In the listing below, find each line holding "computer" and copy it.

Given data section start

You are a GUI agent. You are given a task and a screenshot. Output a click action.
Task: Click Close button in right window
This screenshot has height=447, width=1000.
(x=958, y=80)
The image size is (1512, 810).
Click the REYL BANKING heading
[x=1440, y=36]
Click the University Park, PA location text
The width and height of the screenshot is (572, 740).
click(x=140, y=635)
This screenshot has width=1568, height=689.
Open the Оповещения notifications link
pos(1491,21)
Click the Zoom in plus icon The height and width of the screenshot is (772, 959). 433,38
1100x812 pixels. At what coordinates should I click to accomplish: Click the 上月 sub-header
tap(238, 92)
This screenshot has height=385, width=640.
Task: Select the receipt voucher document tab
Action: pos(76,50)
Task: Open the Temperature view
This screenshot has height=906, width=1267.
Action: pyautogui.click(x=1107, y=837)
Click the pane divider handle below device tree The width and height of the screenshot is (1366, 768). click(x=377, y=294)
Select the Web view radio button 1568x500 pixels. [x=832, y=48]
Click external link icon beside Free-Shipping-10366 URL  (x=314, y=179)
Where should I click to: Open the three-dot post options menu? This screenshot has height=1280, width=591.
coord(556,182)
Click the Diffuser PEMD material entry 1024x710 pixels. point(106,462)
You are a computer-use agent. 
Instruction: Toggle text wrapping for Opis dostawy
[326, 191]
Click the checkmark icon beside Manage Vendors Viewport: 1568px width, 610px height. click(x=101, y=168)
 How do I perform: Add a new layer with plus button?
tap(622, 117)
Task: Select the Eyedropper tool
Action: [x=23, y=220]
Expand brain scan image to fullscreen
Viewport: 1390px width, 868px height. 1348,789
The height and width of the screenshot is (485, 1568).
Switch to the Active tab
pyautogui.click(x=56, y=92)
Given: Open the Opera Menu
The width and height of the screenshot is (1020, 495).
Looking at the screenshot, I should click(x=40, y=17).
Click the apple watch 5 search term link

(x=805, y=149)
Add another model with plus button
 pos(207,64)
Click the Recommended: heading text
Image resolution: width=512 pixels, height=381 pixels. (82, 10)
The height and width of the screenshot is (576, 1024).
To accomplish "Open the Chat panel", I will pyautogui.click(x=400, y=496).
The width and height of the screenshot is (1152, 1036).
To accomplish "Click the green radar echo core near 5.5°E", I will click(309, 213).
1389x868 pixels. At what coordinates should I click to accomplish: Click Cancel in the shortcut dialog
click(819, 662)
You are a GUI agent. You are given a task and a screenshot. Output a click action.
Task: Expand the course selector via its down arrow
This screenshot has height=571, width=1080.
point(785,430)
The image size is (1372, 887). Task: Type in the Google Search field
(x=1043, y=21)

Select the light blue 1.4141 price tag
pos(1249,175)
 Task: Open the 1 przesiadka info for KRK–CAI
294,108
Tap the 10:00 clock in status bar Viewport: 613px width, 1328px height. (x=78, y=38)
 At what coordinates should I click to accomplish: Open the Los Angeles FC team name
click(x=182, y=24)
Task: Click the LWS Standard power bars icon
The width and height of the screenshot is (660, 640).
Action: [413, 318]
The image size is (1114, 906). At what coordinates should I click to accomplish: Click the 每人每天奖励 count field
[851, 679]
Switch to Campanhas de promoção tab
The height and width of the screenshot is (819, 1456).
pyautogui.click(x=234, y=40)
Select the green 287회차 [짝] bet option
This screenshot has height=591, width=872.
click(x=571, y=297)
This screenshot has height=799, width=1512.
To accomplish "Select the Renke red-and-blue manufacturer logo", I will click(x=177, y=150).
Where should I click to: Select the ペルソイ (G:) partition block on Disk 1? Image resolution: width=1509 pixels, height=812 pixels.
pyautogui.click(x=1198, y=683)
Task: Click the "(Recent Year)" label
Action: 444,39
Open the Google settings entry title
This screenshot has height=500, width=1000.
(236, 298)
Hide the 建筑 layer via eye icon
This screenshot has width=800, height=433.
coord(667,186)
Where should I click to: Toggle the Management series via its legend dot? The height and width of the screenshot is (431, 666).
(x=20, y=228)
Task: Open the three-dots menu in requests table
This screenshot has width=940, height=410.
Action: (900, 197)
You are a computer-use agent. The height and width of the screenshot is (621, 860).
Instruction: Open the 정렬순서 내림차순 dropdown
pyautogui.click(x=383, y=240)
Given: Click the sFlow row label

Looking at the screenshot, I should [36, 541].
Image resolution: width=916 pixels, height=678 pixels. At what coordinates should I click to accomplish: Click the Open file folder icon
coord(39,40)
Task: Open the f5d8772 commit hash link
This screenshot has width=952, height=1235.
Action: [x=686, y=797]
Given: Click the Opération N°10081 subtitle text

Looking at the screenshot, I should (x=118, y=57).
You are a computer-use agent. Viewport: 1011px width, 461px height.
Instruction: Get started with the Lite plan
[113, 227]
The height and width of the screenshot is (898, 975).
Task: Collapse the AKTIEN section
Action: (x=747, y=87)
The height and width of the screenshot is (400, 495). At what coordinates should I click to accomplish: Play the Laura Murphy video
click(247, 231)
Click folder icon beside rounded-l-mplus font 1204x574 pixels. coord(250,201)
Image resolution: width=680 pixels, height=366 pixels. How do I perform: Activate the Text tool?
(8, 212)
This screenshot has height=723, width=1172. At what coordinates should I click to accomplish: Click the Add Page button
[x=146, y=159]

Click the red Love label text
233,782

Given data section end

Written response –
You are a computer-use agent. 
You are a computer-use agent. The height and width of the screenshot is (621, 860).
You are a computer-use agent. Viewport: 1011px width, 461px height.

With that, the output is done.